:: Data supplied ::
──────
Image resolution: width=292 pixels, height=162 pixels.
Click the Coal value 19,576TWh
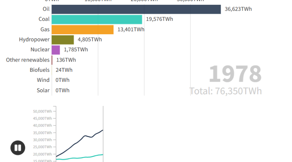(x=160, y=19)
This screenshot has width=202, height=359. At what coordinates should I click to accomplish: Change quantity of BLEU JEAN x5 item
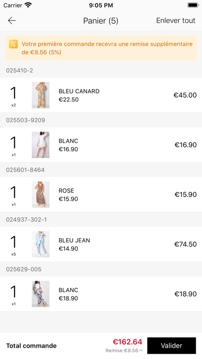tap(13, 245)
──────
Repeat the data word for word, excluding any image.

:: Solution below ::
Image resolution: width=292 pixels, height=162 pixels.
Click the Coal value 19,576TWh
(x=160, y=19)
This screenshot has width=202, height=359. At what coordinates should I click to accomplish: Change quantity of BLEU JEAN x5 item
tap(13, 245)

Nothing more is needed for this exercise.